[Stored data entries]

....

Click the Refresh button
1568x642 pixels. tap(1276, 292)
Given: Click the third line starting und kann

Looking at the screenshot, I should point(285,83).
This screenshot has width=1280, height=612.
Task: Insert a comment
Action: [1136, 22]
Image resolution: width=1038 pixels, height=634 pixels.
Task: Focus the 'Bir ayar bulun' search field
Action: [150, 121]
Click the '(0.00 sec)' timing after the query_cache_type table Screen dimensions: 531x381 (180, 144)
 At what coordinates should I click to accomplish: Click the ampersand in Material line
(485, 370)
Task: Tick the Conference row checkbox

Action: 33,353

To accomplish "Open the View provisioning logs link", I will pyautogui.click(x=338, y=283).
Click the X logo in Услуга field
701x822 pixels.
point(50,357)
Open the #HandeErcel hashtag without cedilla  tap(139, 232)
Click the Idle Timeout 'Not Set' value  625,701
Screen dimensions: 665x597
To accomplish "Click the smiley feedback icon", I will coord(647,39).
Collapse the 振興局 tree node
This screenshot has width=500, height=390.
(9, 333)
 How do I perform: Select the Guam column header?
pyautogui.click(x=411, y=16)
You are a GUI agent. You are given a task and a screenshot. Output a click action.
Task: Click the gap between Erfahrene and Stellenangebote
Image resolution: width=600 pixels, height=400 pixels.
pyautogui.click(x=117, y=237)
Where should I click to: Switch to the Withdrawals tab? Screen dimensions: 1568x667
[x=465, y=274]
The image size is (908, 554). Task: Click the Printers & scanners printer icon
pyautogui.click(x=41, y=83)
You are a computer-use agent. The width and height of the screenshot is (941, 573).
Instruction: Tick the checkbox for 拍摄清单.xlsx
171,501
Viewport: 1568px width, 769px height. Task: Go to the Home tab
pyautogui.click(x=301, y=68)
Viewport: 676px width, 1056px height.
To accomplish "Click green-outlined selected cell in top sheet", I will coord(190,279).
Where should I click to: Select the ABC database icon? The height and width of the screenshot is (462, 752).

....

Task prompt. Write out every line from the data above that includes "Open".

Response.
To accomplish "Open the View provisioning logs link", I will pyautogui.click(x=338, y=283).
Open the #HandeErcel hashtag without cedilla  tap(139, 232)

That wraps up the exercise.